[Stored records]
· · ·
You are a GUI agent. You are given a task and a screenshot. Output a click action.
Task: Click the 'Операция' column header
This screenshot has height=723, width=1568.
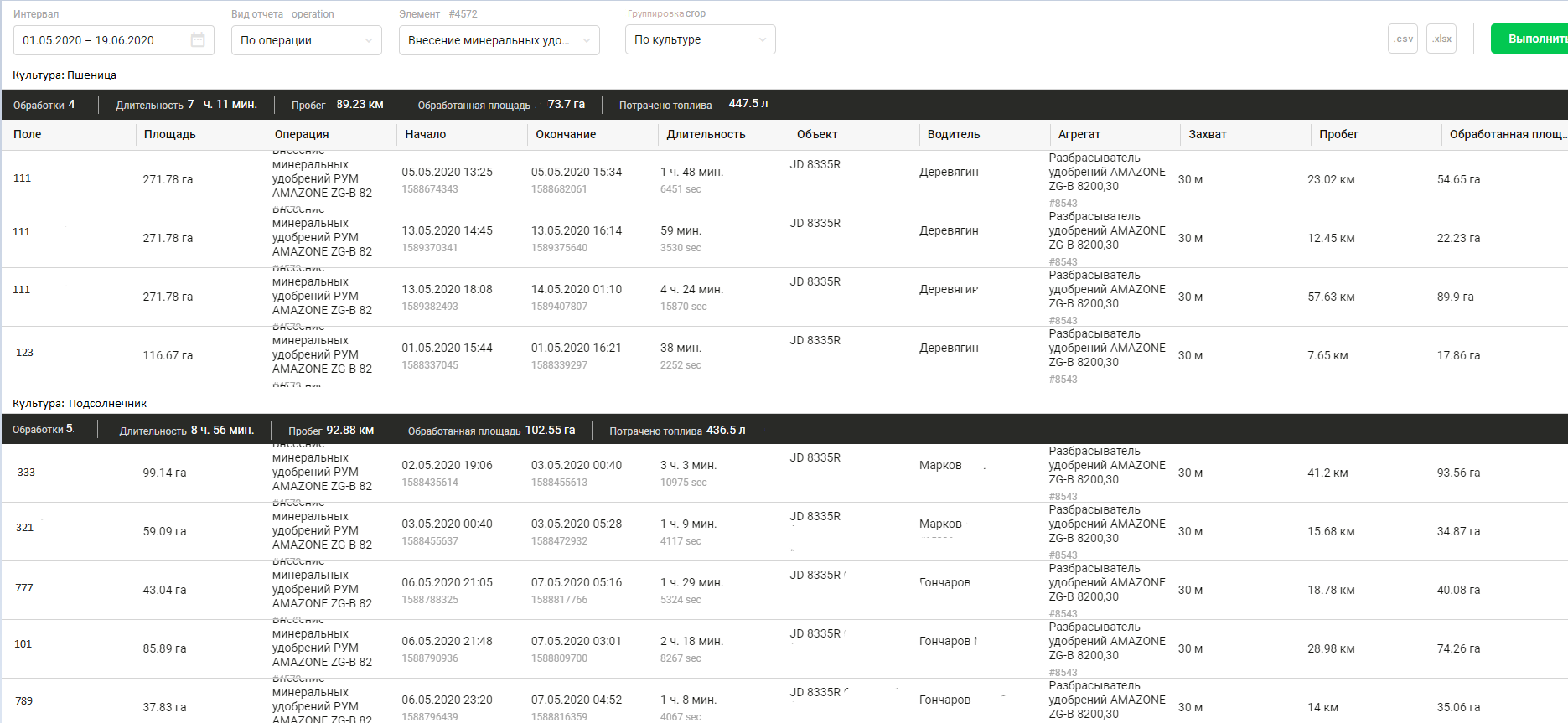302,134
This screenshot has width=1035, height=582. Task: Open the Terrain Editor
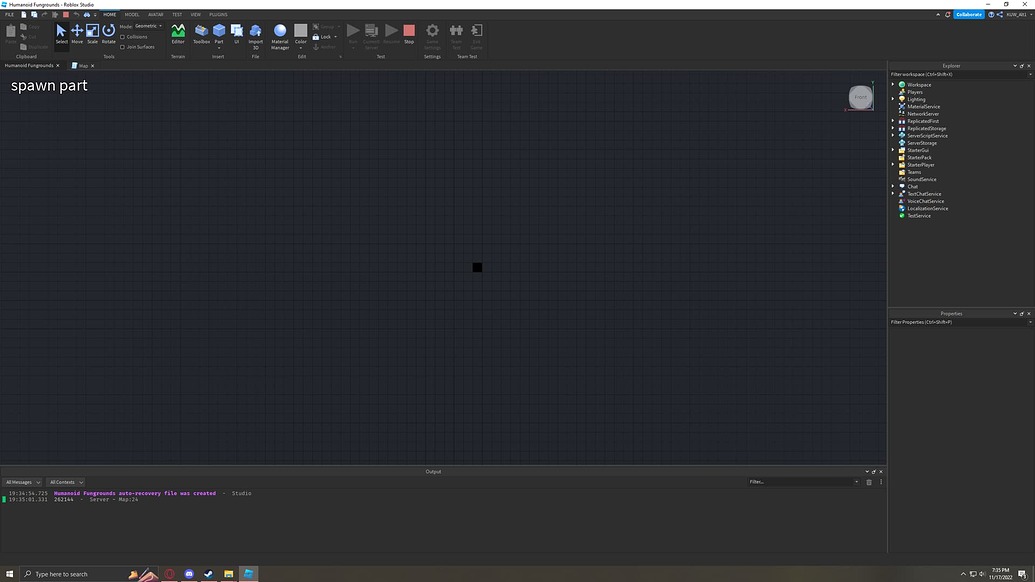coord(178,32)
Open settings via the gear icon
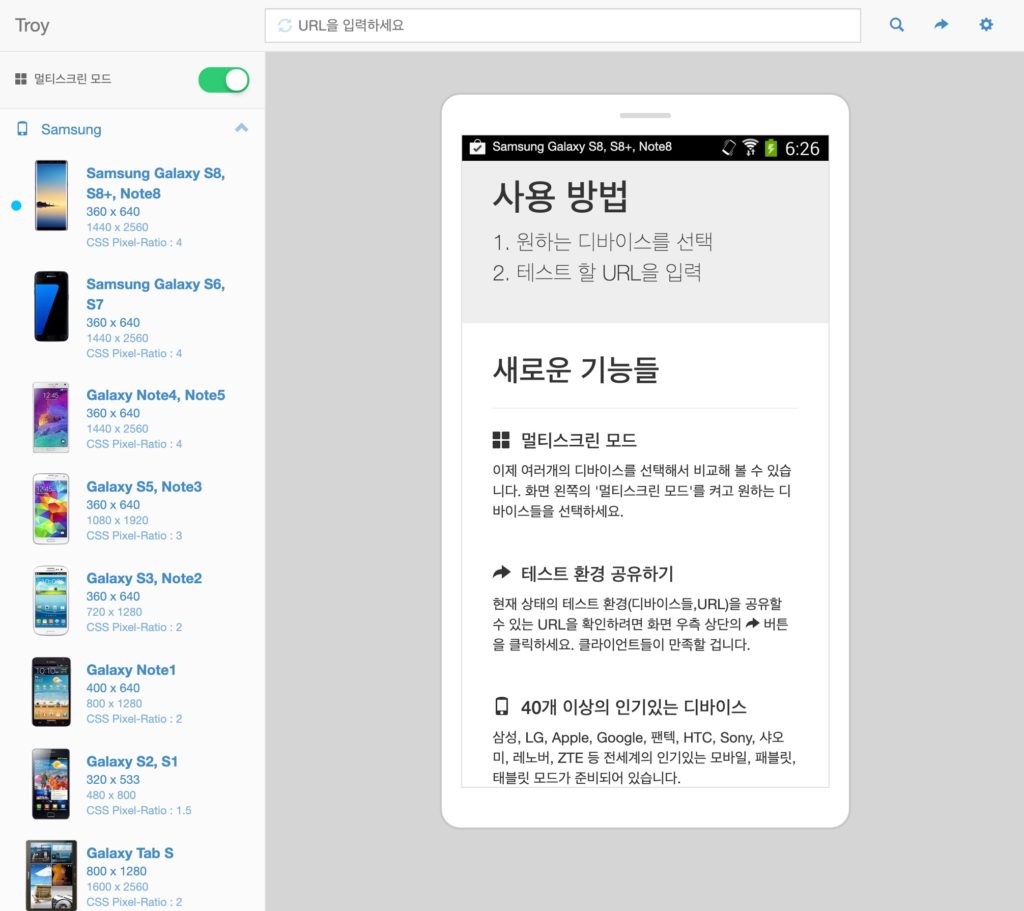This screenshot has height=911, width=1024. tap(986, 25)
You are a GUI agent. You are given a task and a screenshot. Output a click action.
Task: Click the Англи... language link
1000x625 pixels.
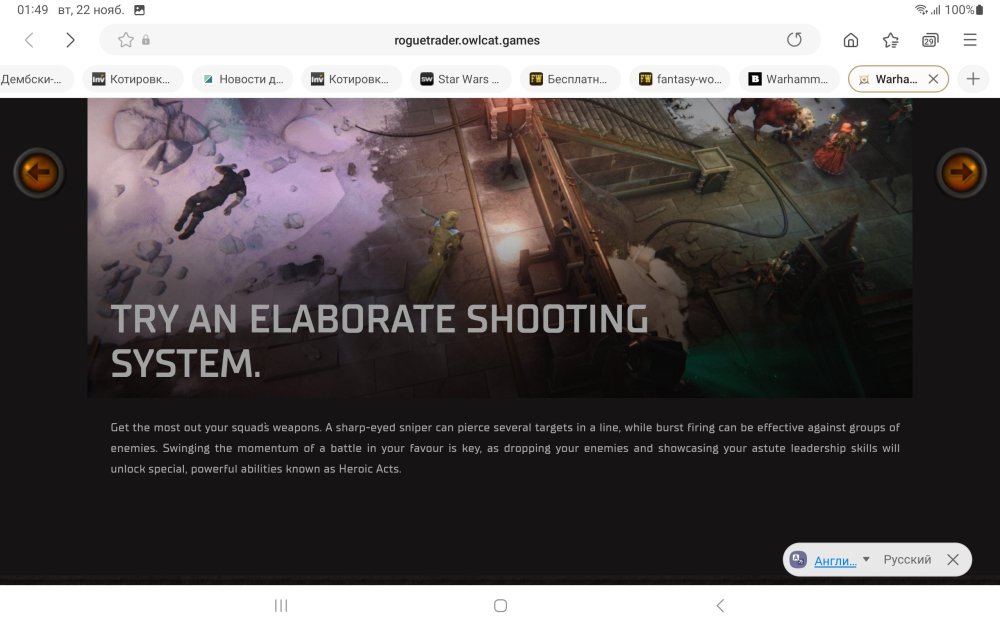[836, 559]
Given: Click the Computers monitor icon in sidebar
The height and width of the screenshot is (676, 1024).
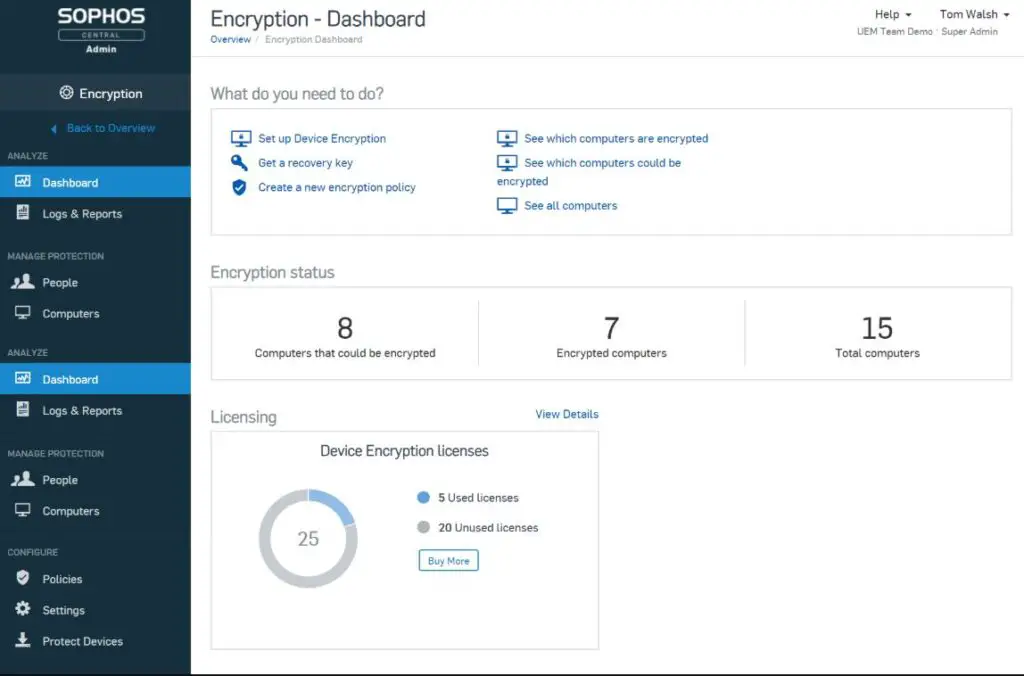Looking at the screenshot, I should tap(22, 313).
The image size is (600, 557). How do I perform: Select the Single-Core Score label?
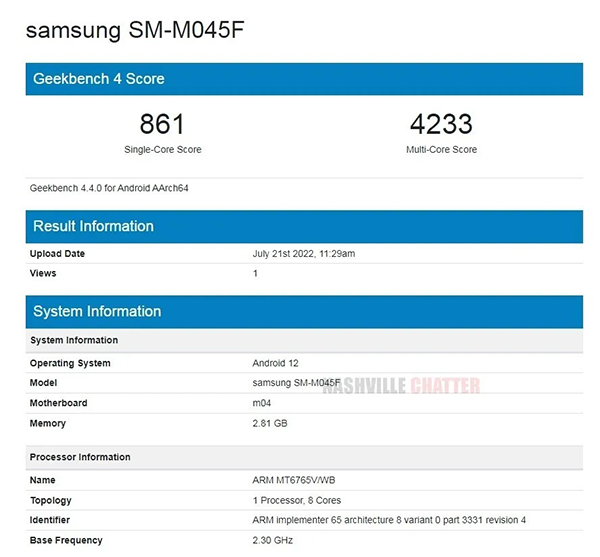click(x=162, y=150)
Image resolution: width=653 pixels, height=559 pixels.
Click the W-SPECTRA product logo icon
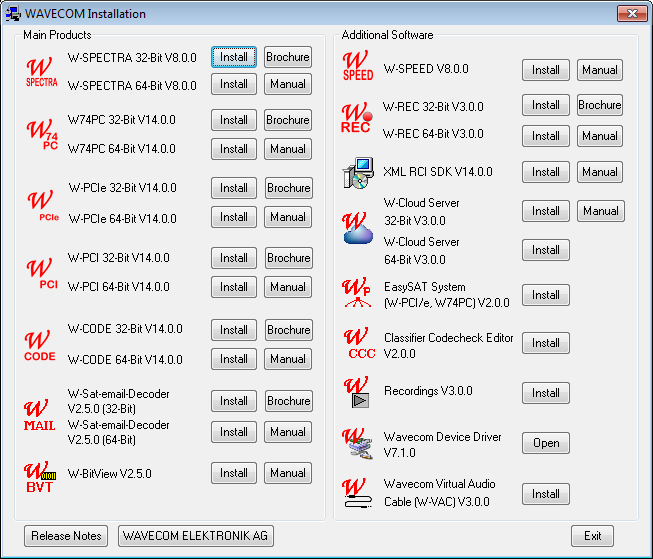pyautogui.click(x=41, y=70)
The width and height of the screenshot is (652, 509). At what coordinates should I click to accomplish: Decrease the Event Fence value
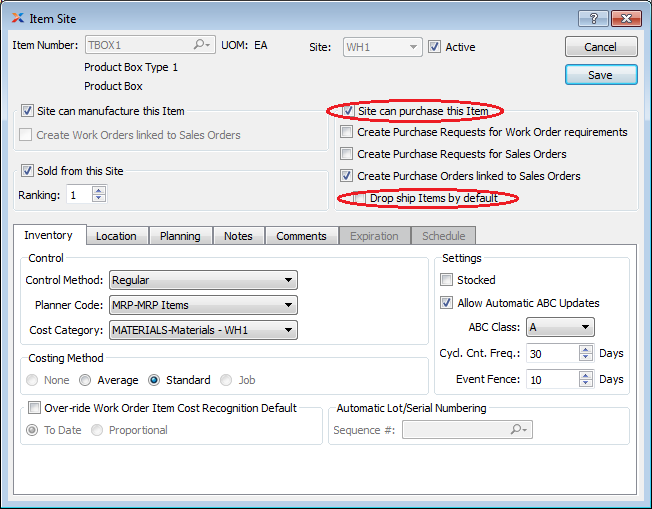(587, 384)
· · ·
Directions >> Set down each entry above exactly as it appears. Omit the pictures.

Task output >>
You are a GUI agent. You are given a task and a screenshot. Output a click action.
Task: Click the 'Операция' column header
This screenshot has height=723, width=1568.
302,134
This screenshot has width=1035, height=582. Task: Open the Terrain Editor
coord(178,32)
Open settings via the gear icon
This screenshot has height=911, width=1024. tap(986, 25)
You are a GUI agent. You are given a task and a screenshot. Output a click action.
Task: Click the Англи... language link
1000x625 pixels.
[836, 559]
Given: Click the Computers monitor icon in sidebar
The height and width of the screenshot is (676, 1024).
Looking at the screenshot, I should tap(22, 313).
The image size is (600, 557). How do I perform: Select the Single-Core Score label?
click(x=162, y=150)
Image resolution: width=653 pixels, height=559 pixels.
Click the W-SPECTRA product logo icon
pyautogui.click(x=41, y=70)
The width and height of the screenshot is (652, 509). At what coordinates should I click to accomplish: Decrease the Event Fence value
(587, 384)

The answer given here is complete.